Open gregorgorjanc opened 11 months ago
The script that we would like to change eventually is
to what Ben Jeffrey and the team uses based on sgkit
Using sgkit is very simple and nicely explained at https://pystatgen.github.io/sgkit/latest/vcf.html#download-the-data - there they download some public VCF files and show how to convert these to ZARR files which sgkit works with.
Looking at https://github.com/benjeffery/tsinfer-snakemake/blob/main/steps.py, we see the code like the one below, where tsinfer.SgkitSampleData(input[0].replace("variant_mask", ""))
is called, where we guess the input is either a ZARR file and the tsinfer.SgkitSampleData()

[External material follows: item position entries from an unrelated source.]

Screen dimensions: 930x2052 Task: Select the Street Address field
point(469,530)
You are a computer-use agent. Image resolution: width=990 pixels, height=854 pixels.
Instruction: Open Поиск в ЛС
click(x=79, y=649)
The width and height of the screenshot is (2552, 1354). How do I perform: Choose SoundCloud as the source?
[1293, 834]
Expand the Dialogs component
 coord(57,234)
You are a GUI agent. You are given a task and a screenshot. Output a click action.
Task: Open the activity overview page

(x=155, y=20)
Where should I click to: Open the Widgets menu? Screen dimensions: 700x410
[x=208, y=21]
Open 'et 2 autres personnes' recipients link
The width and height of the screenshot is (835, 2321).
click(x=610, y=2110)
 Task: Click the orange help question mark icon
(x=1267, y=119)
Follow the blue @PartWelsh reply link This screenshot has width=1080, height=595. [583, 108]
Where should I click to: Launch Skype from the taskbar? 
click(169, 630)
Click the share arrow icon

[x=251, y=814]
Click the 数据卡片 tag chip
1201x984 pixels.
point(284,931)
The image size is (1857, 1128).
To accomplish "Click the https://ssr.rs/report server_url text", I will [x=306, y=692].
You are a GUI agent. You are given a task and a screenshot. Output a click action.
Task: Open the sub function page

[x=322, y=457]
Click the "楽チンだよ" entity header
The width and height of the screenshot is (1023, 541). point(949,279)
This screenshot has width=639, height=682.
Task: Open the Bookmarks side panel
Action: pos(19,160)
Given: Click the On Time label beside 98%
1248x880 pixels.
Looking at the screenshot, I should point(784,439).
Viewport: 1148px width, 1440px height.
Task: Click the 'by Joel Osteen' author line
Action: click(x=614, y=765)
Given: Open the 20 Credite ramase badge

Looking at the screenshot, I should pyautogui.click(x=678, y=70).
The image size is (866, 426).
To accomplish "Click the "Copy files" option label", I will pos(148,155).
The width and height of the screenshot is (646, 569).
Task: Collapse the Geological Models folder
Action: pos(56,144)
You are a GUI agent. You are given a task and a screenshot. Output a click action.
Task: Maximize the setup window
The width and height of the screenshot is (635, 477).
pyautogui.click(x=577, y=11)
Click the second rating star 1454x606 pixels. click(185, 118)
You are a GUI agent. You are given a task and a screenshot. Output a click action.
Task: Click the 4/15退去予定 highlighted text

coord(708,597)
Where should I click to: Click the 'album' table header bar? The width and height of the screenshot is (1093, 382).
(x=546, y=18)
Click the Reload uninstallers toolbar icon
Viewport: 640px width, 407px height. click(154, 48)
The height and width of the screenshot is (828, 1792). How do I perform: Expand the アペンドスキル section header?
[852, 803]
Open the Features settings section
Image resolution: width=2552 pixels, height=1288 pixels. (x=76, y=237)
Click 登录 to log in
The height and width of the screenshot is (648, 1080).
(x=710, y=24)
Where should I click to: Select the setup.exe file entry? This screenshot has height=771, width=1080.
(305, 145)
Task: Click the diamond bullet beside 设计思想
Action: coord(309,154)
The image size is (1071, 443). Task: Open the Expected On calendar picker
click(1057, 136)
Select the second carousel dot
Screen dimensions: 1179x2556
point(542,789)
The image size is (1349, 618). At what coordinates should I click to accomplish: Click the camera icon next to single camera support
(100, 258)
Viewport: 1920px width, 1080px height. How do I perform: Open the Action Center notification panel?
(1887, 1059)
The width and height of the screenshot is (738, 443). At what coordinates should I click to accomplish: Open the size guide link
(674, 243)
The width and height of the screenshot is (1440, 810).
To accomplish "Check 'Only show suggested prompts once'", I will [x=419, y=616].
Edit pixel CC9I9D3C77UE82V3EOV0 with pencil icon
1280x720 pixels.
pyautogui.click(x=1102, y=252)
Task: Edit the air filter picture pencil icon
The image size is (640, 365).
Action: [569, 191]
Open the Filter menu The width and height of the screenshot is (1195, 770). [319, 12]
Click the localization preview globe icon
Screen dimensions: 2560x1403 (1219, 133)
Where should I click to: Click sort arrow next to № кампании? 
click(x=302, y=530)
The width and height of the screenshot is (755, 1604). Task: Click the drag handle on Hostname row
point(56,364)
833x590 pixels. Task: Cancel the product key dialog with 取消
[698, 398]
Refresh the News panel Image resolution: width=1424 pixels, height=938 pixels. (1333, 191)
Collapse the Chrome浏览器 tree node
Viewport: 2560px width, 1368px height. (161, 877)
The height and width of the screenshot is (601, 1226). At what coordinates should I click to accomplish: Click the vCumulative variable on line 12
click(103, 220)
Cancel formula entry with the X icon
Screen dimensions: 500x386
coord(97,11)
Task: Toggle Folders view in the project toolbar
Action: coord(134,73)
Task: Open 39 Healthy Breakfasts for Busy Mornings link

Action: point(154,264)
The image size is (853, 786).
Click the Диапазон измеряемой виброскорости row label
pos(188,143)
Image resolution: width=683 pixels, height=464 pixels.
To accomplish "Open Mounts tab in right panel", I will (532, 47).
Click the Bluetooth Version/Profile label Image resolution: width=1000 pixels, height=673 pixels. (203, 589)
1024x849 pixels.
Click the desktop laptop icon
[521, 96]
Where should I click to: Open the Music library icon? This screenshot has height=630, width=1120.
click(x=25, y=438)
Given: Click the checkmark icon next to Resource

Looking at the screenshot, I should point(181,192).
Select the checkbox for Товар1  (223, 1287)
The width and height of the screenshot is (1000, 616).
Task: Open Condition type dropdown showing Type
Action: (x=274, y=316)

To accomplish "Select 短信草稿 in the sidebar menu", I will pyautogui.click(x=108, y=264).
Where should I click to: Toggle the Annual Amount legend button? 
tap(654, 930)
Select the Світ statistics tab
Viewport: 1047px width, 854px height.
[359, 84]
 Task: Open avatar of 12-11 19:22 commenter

might be doing all the magic.
HOWEVER, the pipeline at https://github.com/benjeffery/tsinfer-snakemake is quite involved so we bette talk with Ben to discuss how to take this onwards
def generate_ancestors(input, output, wildcards, config, threads): # noqa: A002
import tsinfer
import logging
import os
from pathlib import Path
logging.basicConfig(level=logging.INFO)
data_dir = Path(config["data_dir"])
sample_data = tsinfer.SgkitSampleData(input[0].replace("variant_mask", ""))
There are two parts here.
Part 1: Check sgkit documentation how to import a VCF file
This is sgkit:
We need to learn how to use sgkit, so best to check how to import a VCF file into Python and create an sgkit object - how we do this...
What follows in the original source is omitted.